DESCRIPTION DE LA TÂCHE: Dans le passage sur la gestion RH des groupes français internationalisés, recopiez l'extrait qui commence par « Pour avoir une » et s'arrête après « les particularités locales. », en substituant « uniformiser » à « harmoniser ».

PASSAGE FOURNI:
◇ ◇ ◇ ◇ ◇ ◇ ◇

Dossier | publié le : 02.11.2012 | Éric Béal, Éric Delon

Pour avoir une vision globale du management, développer une culture commune, fidéliser les troupes…, les groupes français internationalisés cherchent à harmoniser leur gestion RH. Sans ignorer les particularités locales.

L’histoire est rapportée par Yves Synold, directeur chargé de l’offre stratégie et organisation RH management chez Kurt Salmon. Deux collaborateurs de haut niveau d’une entreprise internationale d’origine française se rencontrent dans un aéroport, en partance pour la même réunion. Le premier est de nationalité américaine, le second, indonésien. Au cours de la conversation, ils découvrent que leurs conditions de voyage sont sensiblement différentes, l’Américain volant en classe affaires, l’Indonésien n’ayant droit qu’à la classe éco. Malaise.

La fameuse mondialisation de l’économie a transformé les grandes entreprises françaises, et pas uniquement celles du CAC 40. Nombre d’entre elles ont aujourd’hui des implantations sur les cinq continents. Renault, Lafarge ou Sodexo gèrent même beaucoup plus de salariés à l’étranger qu’en France. Là, il est important d’être présent. Notamment dans les Brics (Brésil, Russie, Inde, Chine et Afrique du Sud). « Cette année, nous vendrons la moitié de nos véhicules hors d’Europe », indique Tristan Lormeau, directeur ressources et compétences du groupe Renault. Et d’ajouter qu’au mois d’août dernier le premier marché de l’ancienne ? Régie a été le Brésil. Autre argument avancé, l’implantation au plus près des consommateurs s’avère plus économique que l’exportation à partir de l’Europe. D’autant plus que, partout, on trouve aujourd’hui des compétences diversifiées, des cadres et des ingénieurs de mieux en mieux formés, dont le niveau de rémunération n’a pas encore rattrapé celui des Européens ou des Américains.

Du coup, nombreuses sont les grandes entreprises françaises à avoir tiré les conséquences de cette internationalisation à grande vitesse. Les pionnières, comme Renault, Sanofi, Orange ou Total, ont signé un accord-cadre international dans les années 2000, avec une organisation syndicale européenne ou mondiale. Ce faisant, elles ont pris des engagements sociaux à l’égard de leurs salariés étrangers dans différents domaines, telles la sécurité au travail, la diversité et la gestion des carrières. Plus récemment, certains groupes se sont aussi engagés à améliorer la couverture sociale ou les conditions du dialogue social. En dépit des différences de législation entre pays. Pour François Fatoux, le délégué général de l’Observatoire de la responsabilité sociétale des entreprises (voir interview ci-dessous), des groupes comme Sanofi, Total ou Danone « mettent en place de réelles stratégies RH en Europe et dans le monde sur la couverture sociale. D’autres, et ils sont nombreux, se posent des questions sur l’art et la manière d’y parvenir ».

◇ ◇ ◇ ◇ ◇ ◇ ◇

DONNÉES AFFICHÉES:

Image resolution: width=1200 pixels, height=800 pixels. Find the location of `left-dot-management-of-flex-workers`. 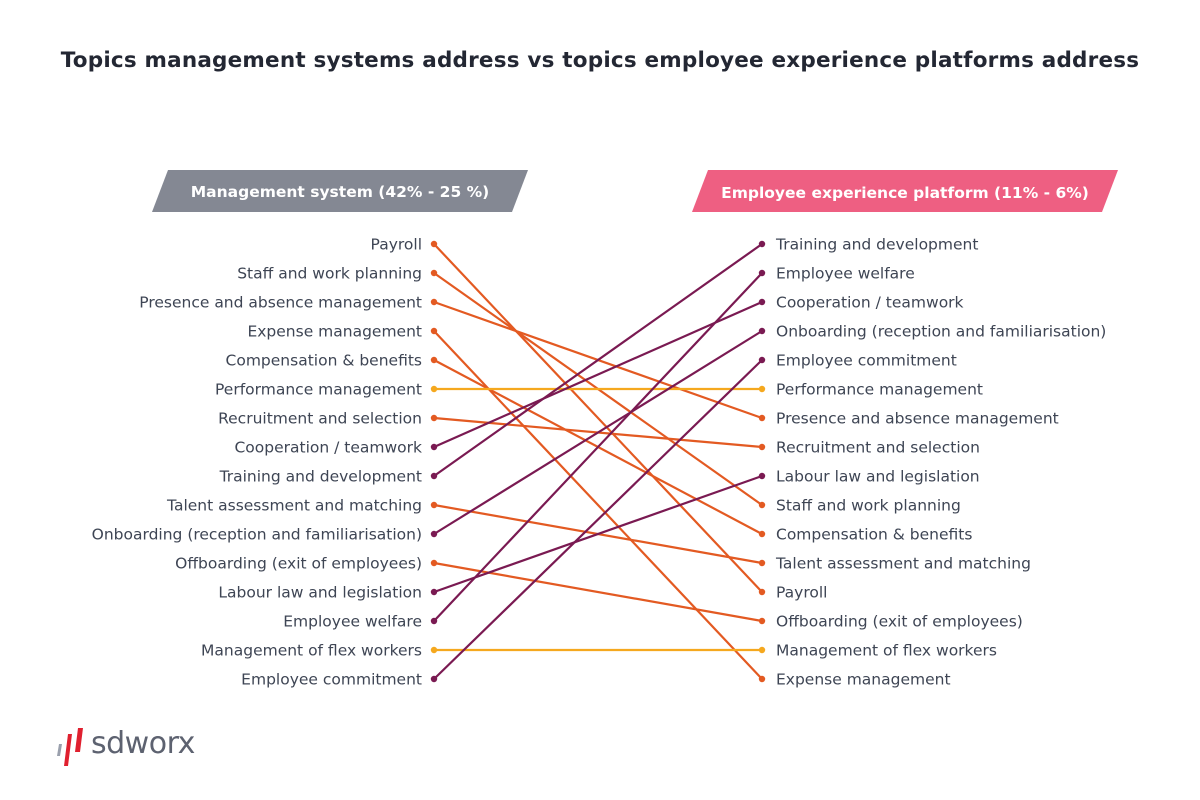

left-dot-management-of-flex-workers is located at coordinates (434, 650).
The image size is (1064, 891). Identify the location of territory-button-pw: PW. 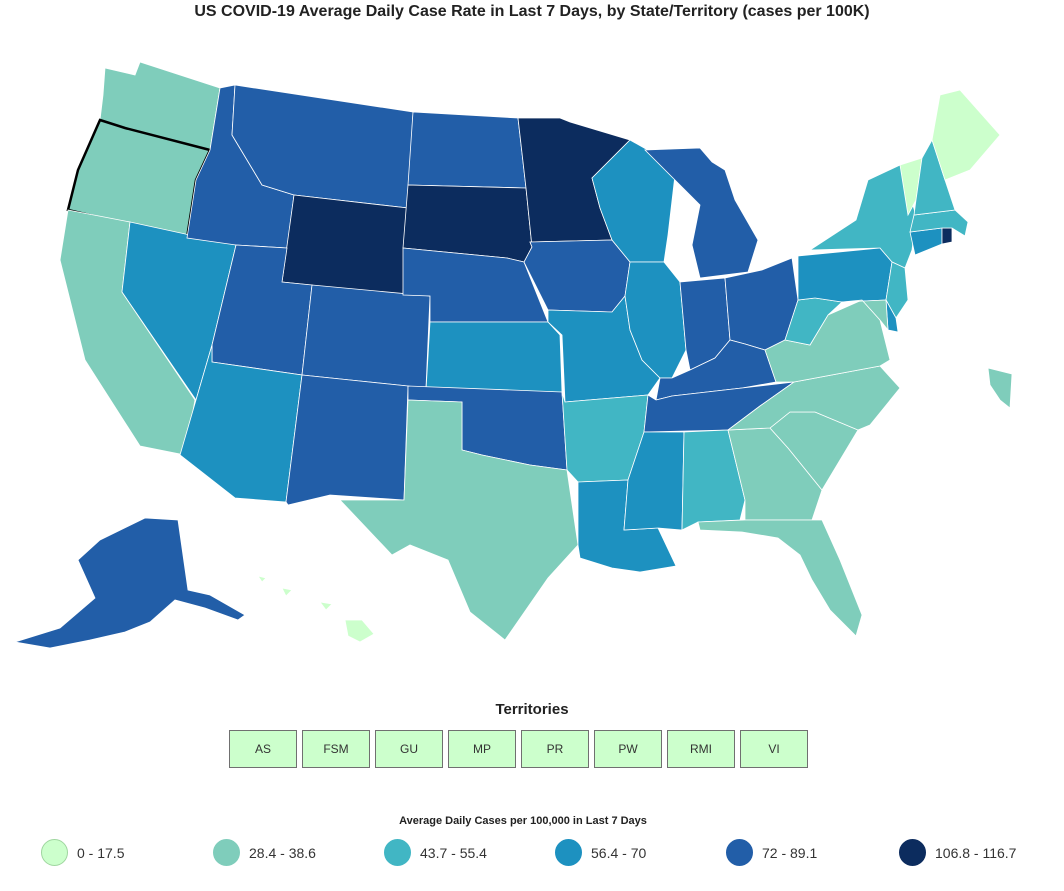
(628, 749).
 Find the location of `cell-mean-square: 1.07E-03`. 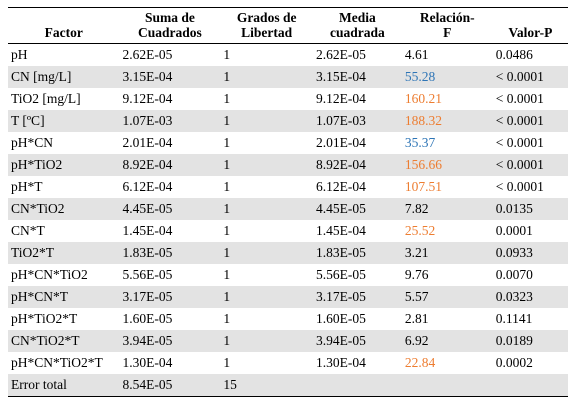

◇ ◇ ◇ ◇ ◇ ◇ ◇

RÉPONSE ATTENDUE:
Pour avoir une vision globale du management, développer une culture commune, fidéliser les troupes…, les groupes français internationalisés cherchent à uniformiser leur gestion RH. Sans ignorer les particularités locales.